Smith invested nearly eight months preparing for what he knew was going to be an “extremely physically demanding” course, and training went well—until he got to coastal training, not quite halfway through the six-month program. Hunkered down on the beach and shielded from the rain under a one-man life raft, he watched as the wind whipped across the sand, burying his equipment. Though he would eventually find it, he worried he would have to tell the cadre he’d lost it all. The fear, he recalled, “got into my head.”

For Airmen 1st Class Alexis Hataway, on the other hand, it was the rigorous physical requirements, not the mental challenge, that proved hardest to overcome. She especially struggled during navigation training, when SERE candidates are required to lug a 70-pound rucksack 50 to 60 miles over the mountainous terrain for five days.
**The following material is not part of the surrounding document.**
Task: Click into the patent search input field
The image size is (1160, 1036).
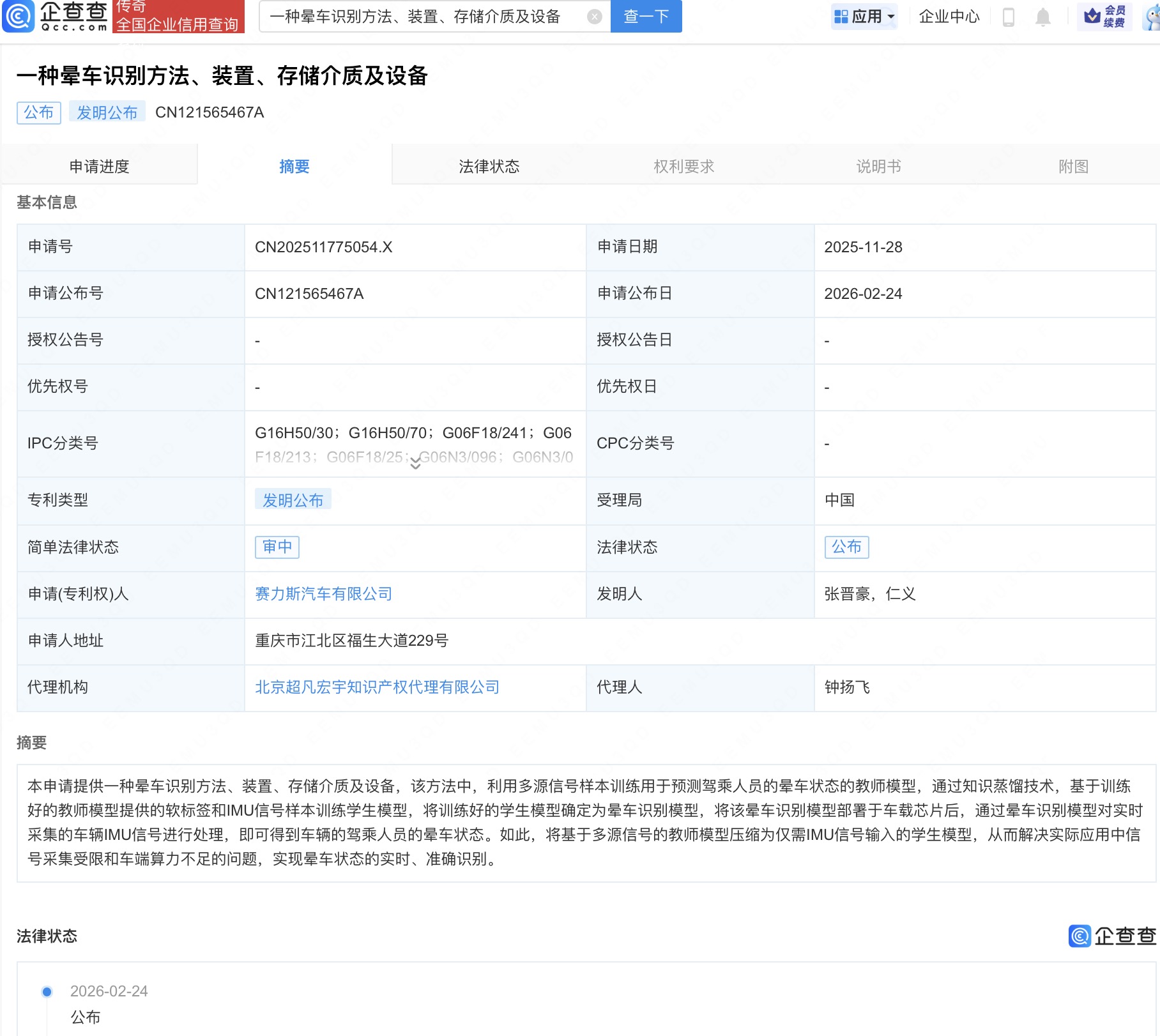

Like Smith, Hataway also spent about seven months prepping for the course. Initially unable to do a single pull up and barely able to do even 10 pushups, she met up with her recruiter about five days a week to work out before shipping off to Basic Military Training (BMT). “He pushed me to be a better person and allowed me to kind of grow in that, so that helped me a lot,” she said.

When it came to the SERE training Apprentice Course, the longest of the three-part journey to become a SERE trainer—and where washout rates historically hover around 50 percent—Smith and Hataway graduated at the top of what turned out to be an exceptional class: Only two of 28 students failed to graduate on Jan. 7, said Col. Nicholas Dipoma, 336th Training Group (TRG) commander.

Of the two who didn’t make it, one remains in the pipeline, having dropped because of an injury, Dipoma said.